# What can you do with a sort code account number?



## vickky453 (Feb 27, 2009)

Just wondering , as I got my online bank account back and the people who robbed my money have left the details of the account they put all my money in.

Do you reckon its already a closed account, or is there a way of gaining more information from just the sort code and account number?


----------



## m1pui (Jul 24, 2009)

A sort code is unique and corresponds to a specific branch so at the very least you should be able to find out where it was opened.

The Account number should give you the persons, possibly fake, details.

Well not you specifically, but the police or banks should be able to dig it up the persons details. Google the sort code and it will most likely give you the branch


----------



## vickky453 (Feb 27, 2009)

thanks mate, got this so far 

BARCLAYS BANK PLC 204451

Equivalent Codes:
20-44-51
20 44 51 IPSWICH
LEICESTERSHIRE, LE87 2BB, Phone: (845) 7555555,
LEICESTER
England


----------



## Ravinder (Jul 24, 2009)

§ **WRITTEN PROBLEM 1**:
Pull out every row below that contains the string "pixels", treating uppercase and lowercase as different.

§ **DATA SHOWN**:

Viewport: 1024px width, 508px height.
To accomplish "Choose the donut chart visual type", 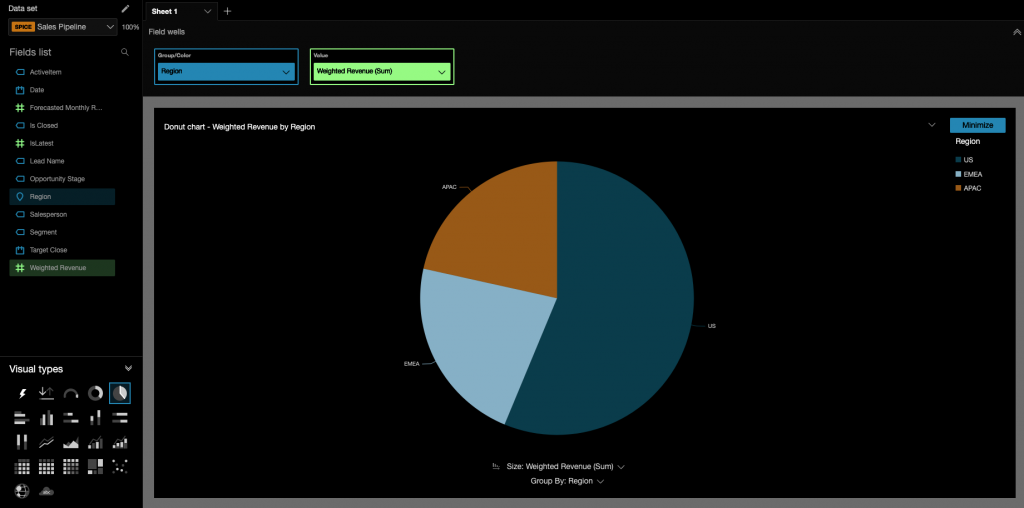I will (x=95, y=394).
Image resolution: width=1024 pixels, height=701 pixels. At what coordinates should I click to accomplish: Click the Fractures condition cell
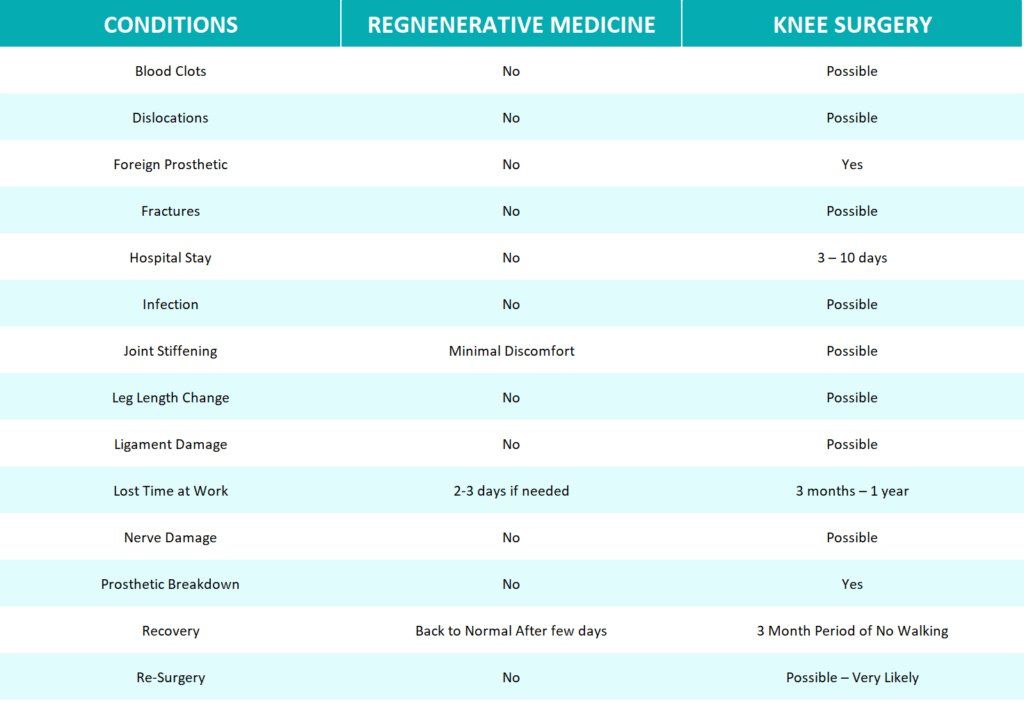pos(170,211)
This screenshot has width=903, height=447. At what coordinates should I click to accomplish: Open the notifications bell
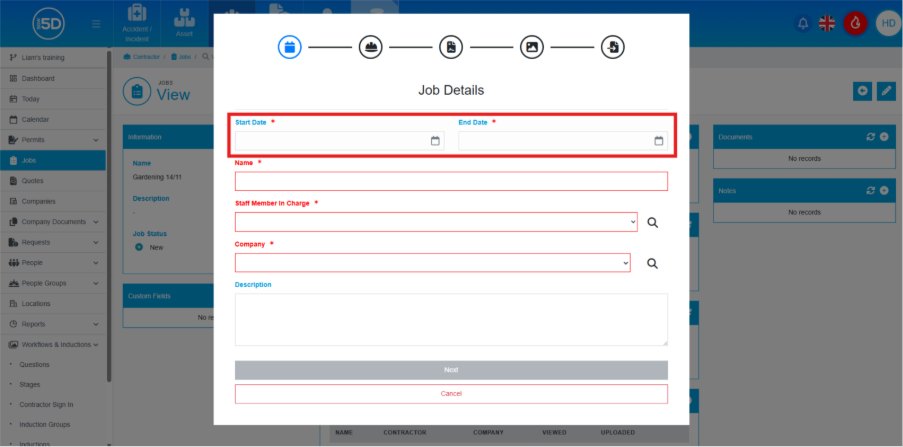pos(803,23)
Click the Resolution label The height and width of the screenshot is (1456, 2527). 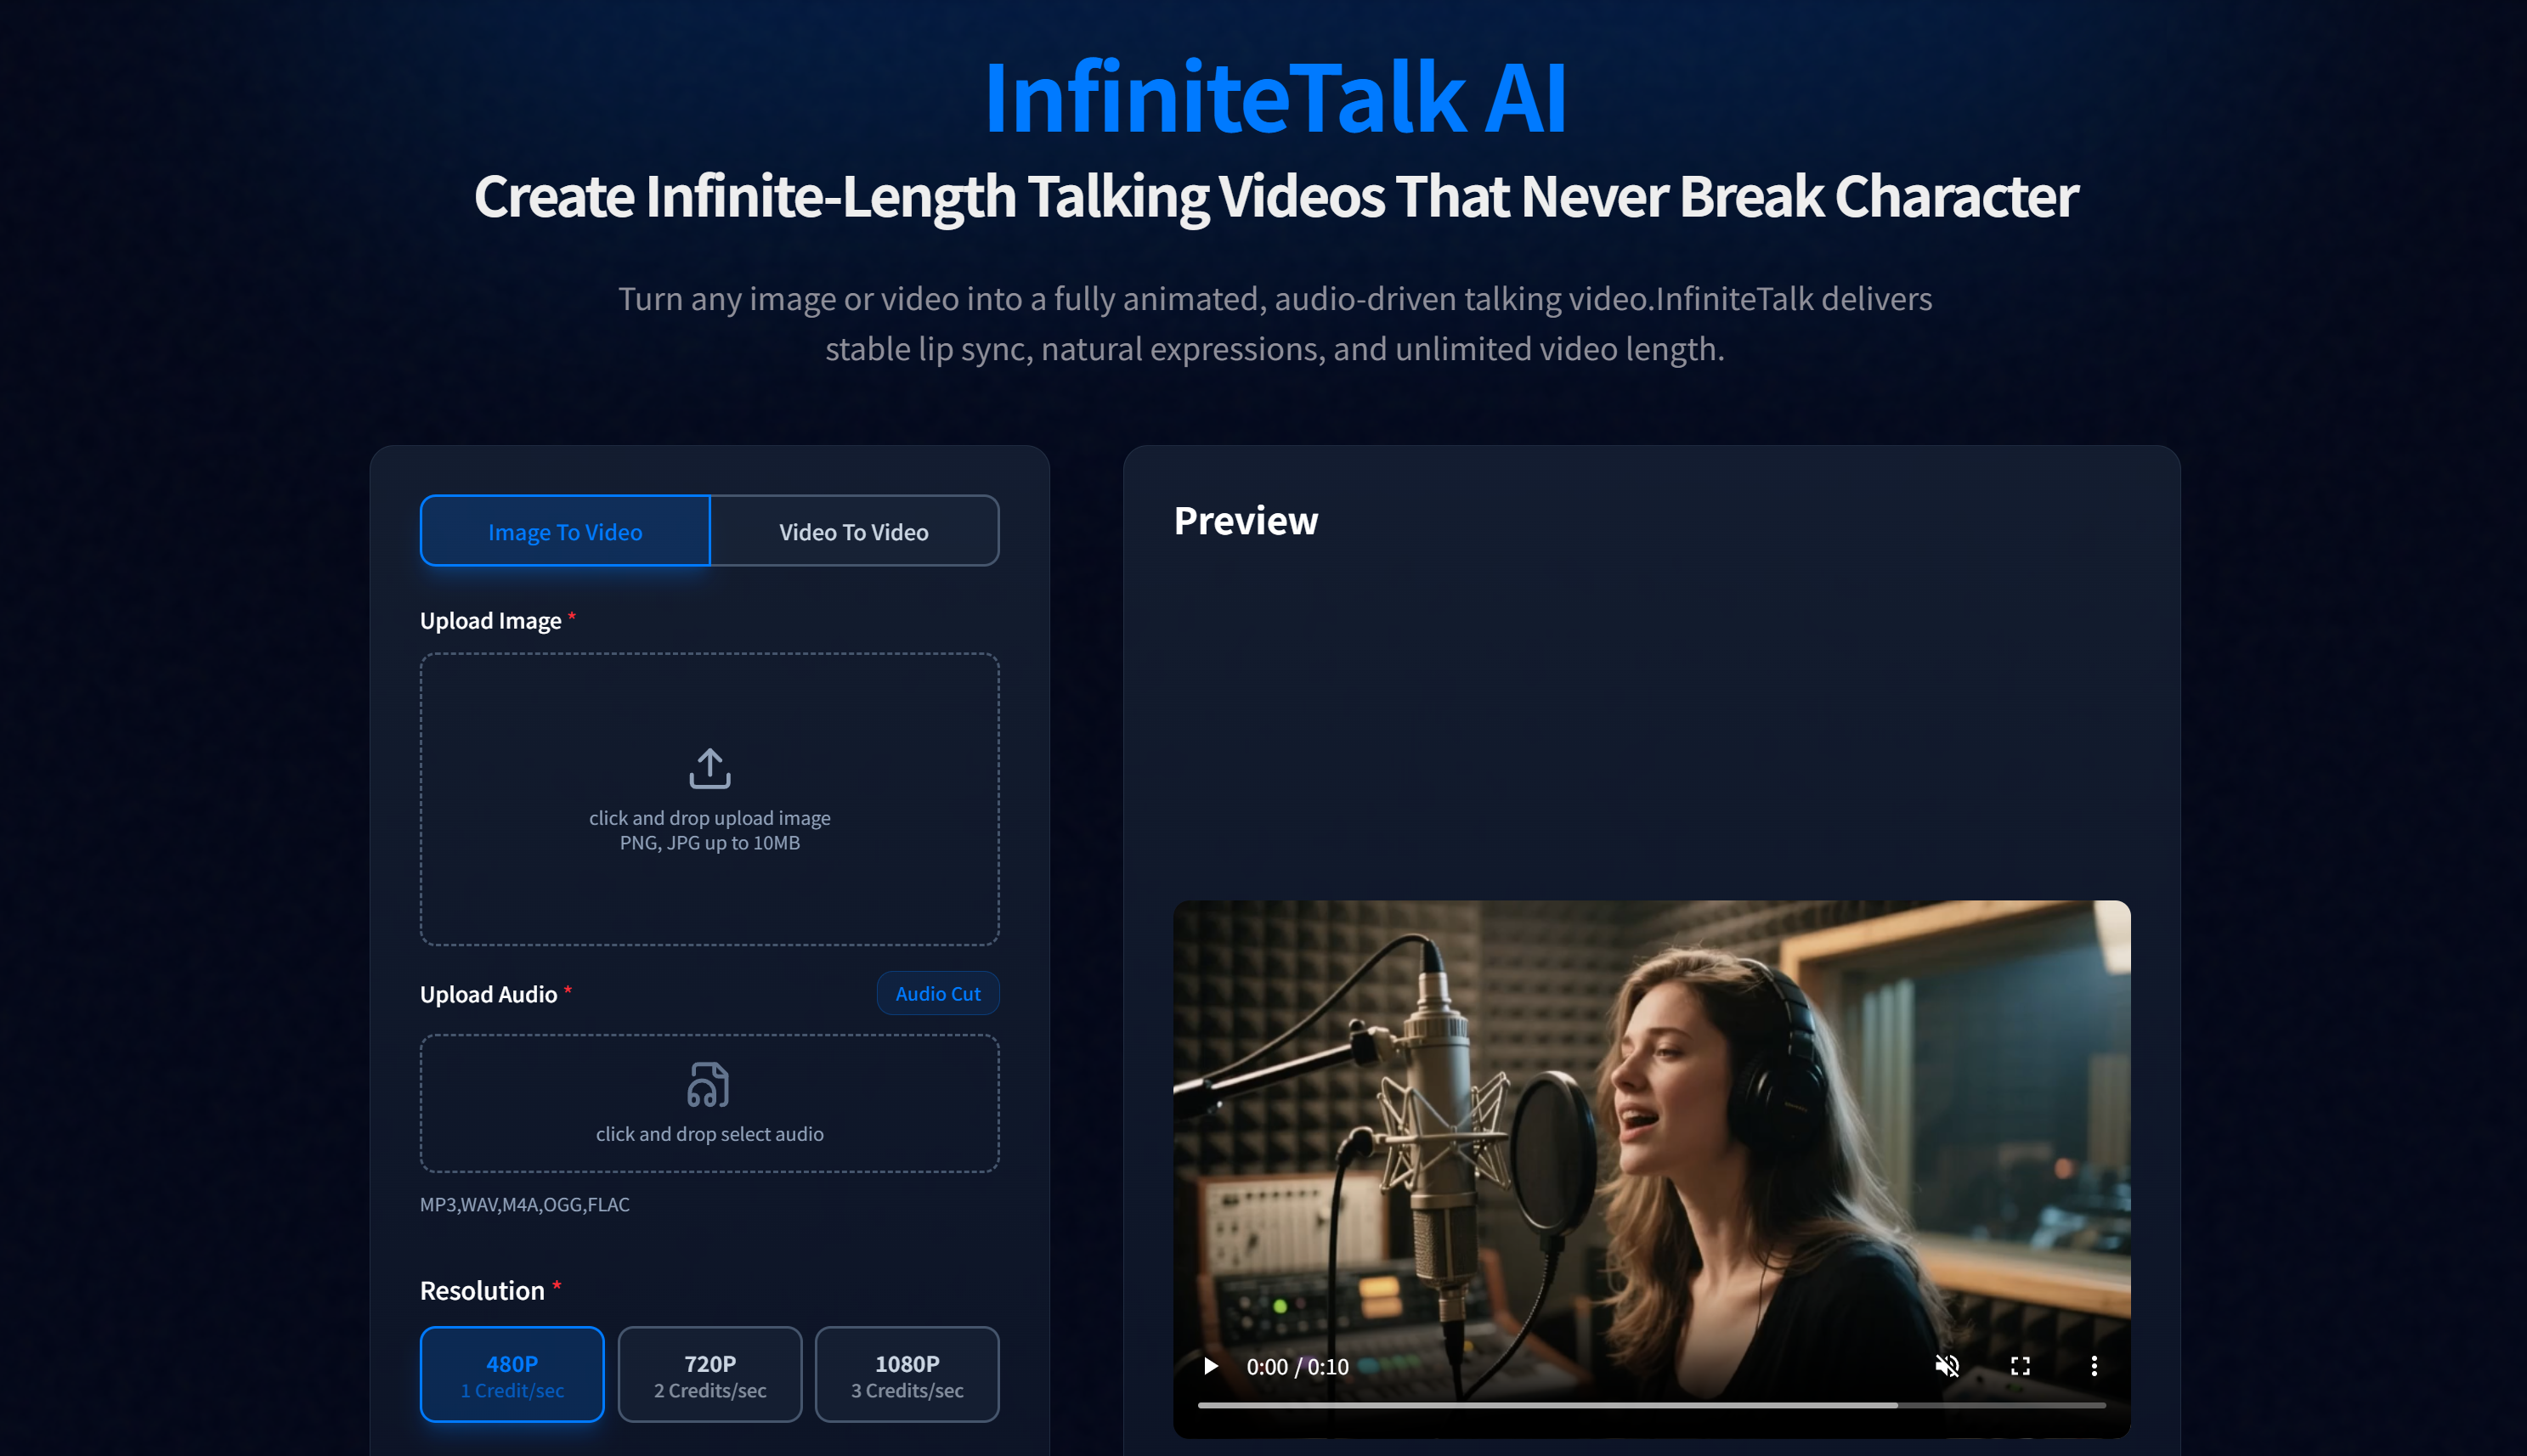click(x=482, y=1291)
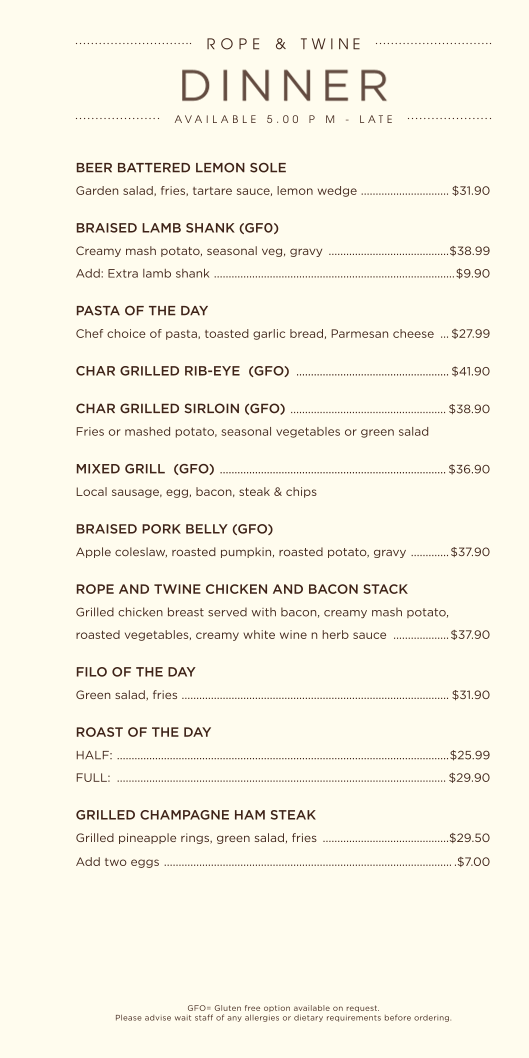Click the $41.90 rib-eye price
529x1058 pixels.
pyautogui.click(x=471, y=371)

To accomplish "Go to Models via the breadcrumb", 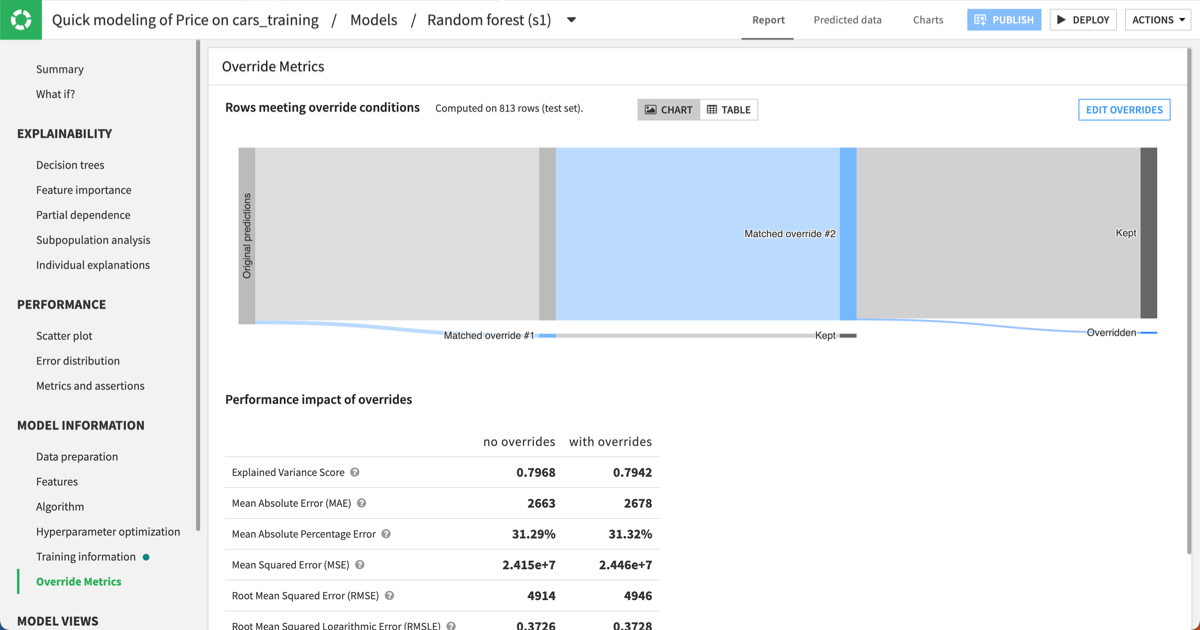I will tap(373, 19).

§ **WRITTEN PROBLEM 2**:
Proceed with the forum thread about tracing a bank account from its sort code, picking up right after its final line.

§ **WRITTEN ANSWER 1**:
Image resolution: width=1024 pixels, height=701 pixels. At what coordinates should I click to accomplish: Click the Fractures condition cell
529x1058 pixels.

§ **WRITTEN ANSWER 2**:
It's most likely a fraudulent opened bank account to get the funds in and then more then likely withdrawn from that account. Someone been doing transfers from your account? You'll easily get the money back from your bank.


----------



## Bero (Mar 9, 2008)

Speak to your bank and let them refund you. Let them pursue the offender...they wont get anywhere though as the bank will have been opened with false details.......or being operated by a semi innocent party - have you seen the 'make £500 a week from home' adverts? Well this is teh type of things you could be doing, receive money into your bank account and transfer it (minus your cut) via western union.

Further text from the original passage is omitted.